MORGANTOWN, W.Va. — The West Virginia University Mine Rescue team continues to stand out on both a national and international level.

WVU Director of Mining and Industrial Extension Josh Brady announced that the team has once again won the Intercollegiate Mine Emergency Rescue Development competition, making it the third straight time the team has won the event. With the most recent win at the competition in Colorado, the Statler College mine rescue team, consisting of experts and eight students from multiple disciplines, now boasts four national wins and three consecutive international victories.

“We’re trying to make their life a little brighter and give them skills to take off into the professional world, and we hate to brag about it, but we’re pretty successful at it,” said Brady.

According to Brady, the team is trained with the help of trainers Randy Clark, John Helmick, Brian Malott, and Sean Rhodes, who bring decades of expertise in the field as well as an expansive training site that allows for students to simulate the actual operations of an underground mine. What is called the Edgar Experimental Mine, students are able to react to situations that have historically taken place in mine collapses or explosions and determine how to find missing miners, administer first aid, and perform high-angle rope rescues, among other skills tested as part of the intercollegiate competition.

“We do the best we can to mimic what that emotion, and we’ll just say fear, would be like,” said Brady on WAJR’s Talk of the Town. “You try to create it in them so they learn how to deal with an emergency in a training session,” he said.

The WVU Mine Rescue Team earned first place in four categories as part of the competition, including the team mine rescue exercise, the smoke maze, the individual BG-4 bench, and the individual 240-R bio bench. This 2025 competition included a half dozen teams from the United States as well as teams from Canada and Germany. With the WVU Mine Rescue Team being the only to place in the mine rescue category since other teams exceeded the exercise’s time limit, Brady said they found time to help others so skills they learned can be applied in other parts of the country.

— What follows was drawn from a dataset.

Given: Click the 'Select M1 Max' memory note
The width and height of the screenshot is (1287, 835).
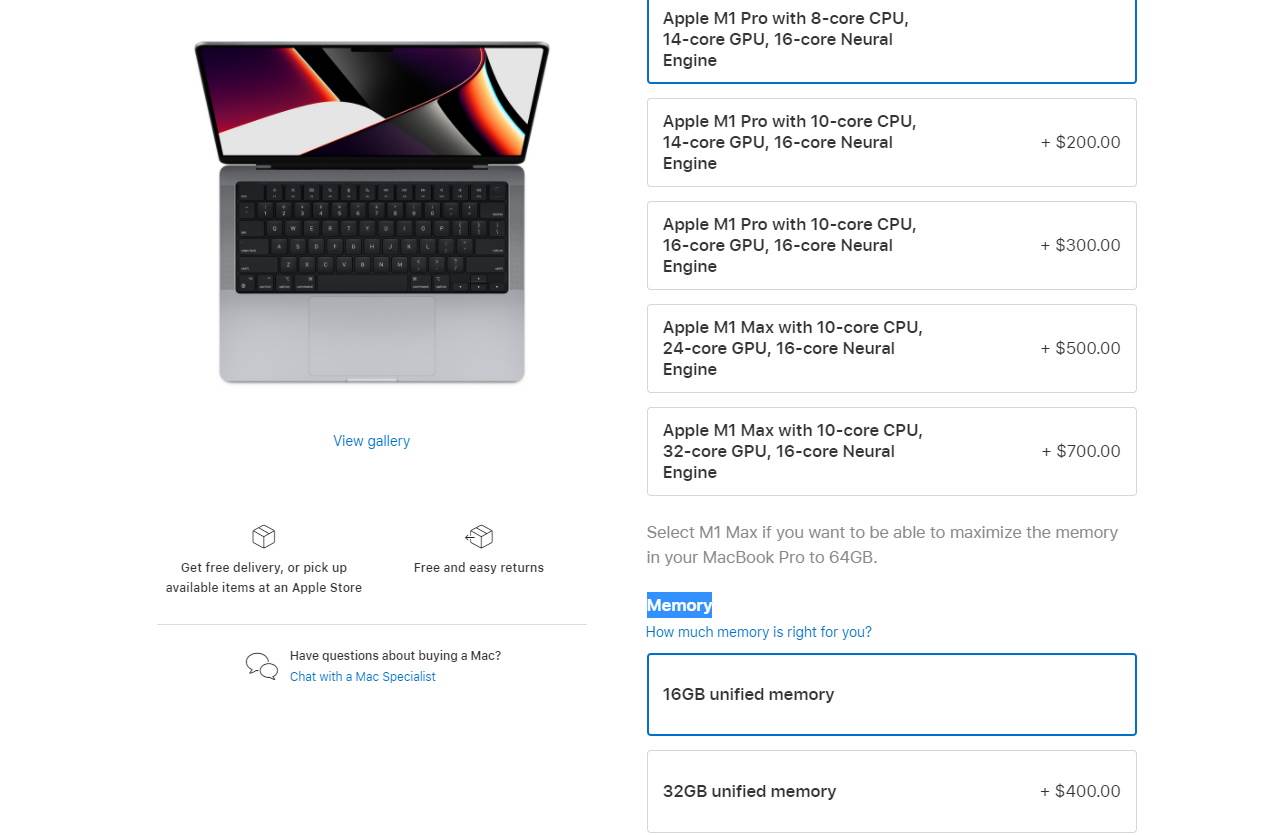Looking at the screenshot, I should point(882,545).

“We outwork everybody, and it’s not that the rest of the groups that we’re competing against aren’t talented enough to do it,” said Brady. “We actually try to coach them up when we’re at the banquet as well and help the rest of these young kids,” he said.

For the accomplishments achieved by the WVU Mine Rescue Team, Brady credits both his fellow trainers as well as the just over half dozen students who took part in the 2025 Intercollegiate Mine Emergency Rescue Development competition. This includes a combination of mining, electrical, and mechanical engineering students who trained for several months ahead of the competition. With three straight wins in an international competition, Brady is proud of what has been accomplished with the WVU Mine Rescue Team.

“If you show up with them (the rescue team trainers), three days a week, and you simply do what they tell you to do, you will come home with the hardware, it’s that simple,” said Brady.